In terms of medicinal mushrooms, reishi are probably the most well known, at least in our culture here in the US. They actually have a whole website dedicated to them: Reishi.com. Here on the gulf coast and right on the Pensacola Permaculture property we’re finding that the brown reishi grow quite commonly in the wooded areas.
Reishi are a staple in Chinese medicine. Mushrooms are generally considered a booster to the immune system (sorry, not so much the white ones you see in the super market) and reishi especially so.
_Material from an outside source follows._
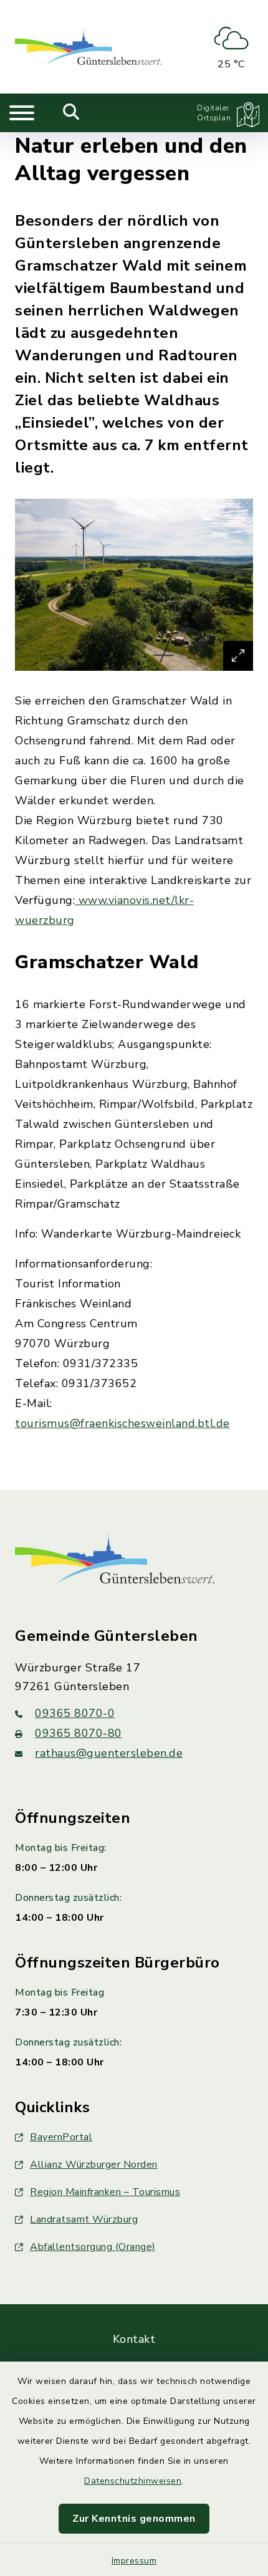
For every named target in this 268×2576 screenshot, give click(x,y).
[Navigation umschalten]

The list of reported benefits of reishi extract is fairly extensive and includes:
- Anti-allergic activity
- Bronchitis-preventative effect, inducing regeneration of bronchial epithelium
- Antibacterial, against Staphylococci, Streptococci, and Bacillus pneumoniae (perhaps due to increased immune system activity)
- Antioxidant, by eliminating hydroxyl free radicals
- Antitumor activity
- Antiviral effect, by inducing interferon production
- Lowers blood pressure
- Enhances bone marrow nucleated cell proliferation
Popular was to ingest the reishi are tincture in which the properties are extracted by soaking in alcohol for two to four weeks, decoction in which a very strong “tea” is made, and double extraction, which combines the two.
What we’ve been getting into around here is somewhere between a decoction, tea and coffee-substitute or breakfast beverage. Here’s the basic recipe:
- chop equal parts ginger root, turmeric root and reishi mushroom into small chunks, about the size of a chocolate chip. (powdered item can be substituted if necessary)
- boil water with about a 10/1 ratio of water to mushroom/root.
- let simmer for 20 – 40 minutes
- drink plain or with milk, honey, lemon, etc.
Turmeric is also reputed to be a strong anti-cancer medicine and is said to be more accessible to the body when ingested along with something spicy like ginger or black pepper (a nice addition or substitution of ginger is not available). Ginger is of course also a “super-food” and garlic can be a cool addition as well.
Cutting the reishi mushroom ain’t terribly easy once it’s dried out, but slowly and surely it will come down in size. If you don’t have a mechanical or electric chopper of some sort, I’ve found that serrated knife works fairly well.
Our children also really enjoy this drink. Feel free to share your experiences or suggestions, as always. Enjoy.